WHAT TO DO = In the stretch of lines from the one containing "How do I perform: Open" through the one containing "[x=274, y=131]", change "link" to "tab" and give back only those lines, otherwise unchanged. Leave out the pictures.

# start of SUPPLIED RECORDS

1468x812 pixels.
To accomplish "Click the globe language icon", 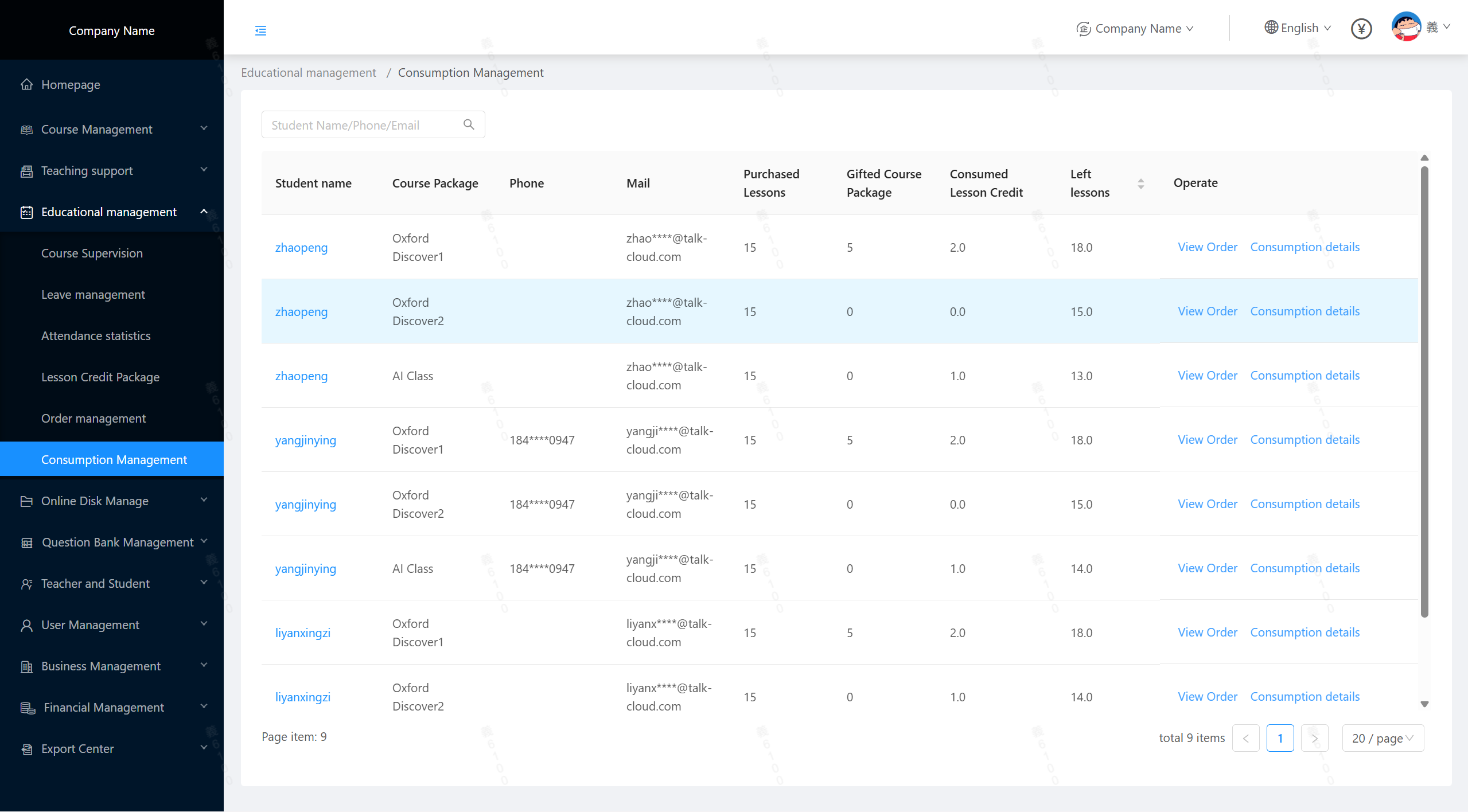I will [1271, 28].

# end of SUPPLIED RECORDS
# start of SUPPLIED RECORDS

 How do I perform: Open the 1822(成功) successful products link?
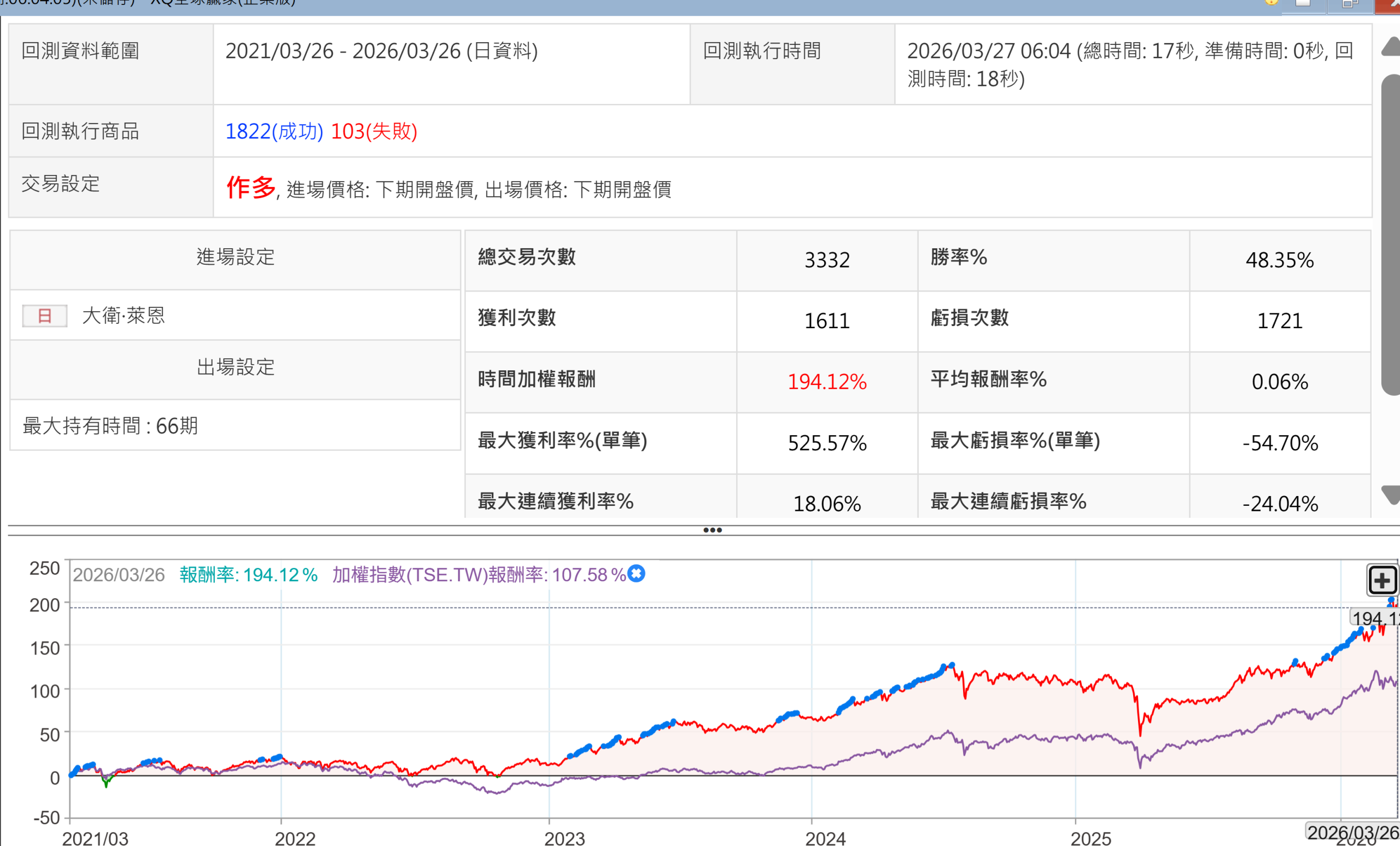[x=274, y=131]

# end of SUPPLIED RECORDS
# start of SUPPLIED RECORDS

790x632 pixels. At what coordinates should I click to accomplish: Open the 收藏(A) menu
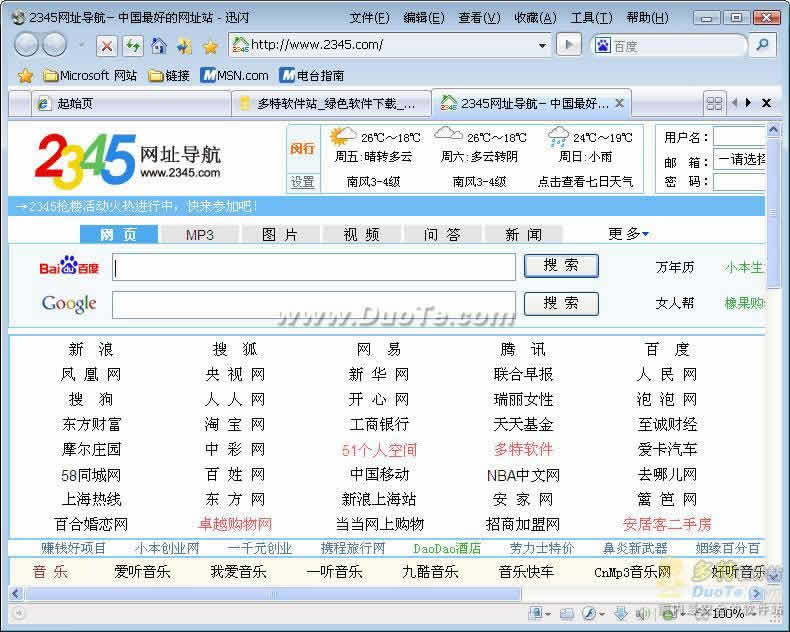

# end of SUPPLIED RECORDS

THE COMPLETED TASK =
 How do I perform: Open the 1822(成功) successful products tab?
[x=274, y=131]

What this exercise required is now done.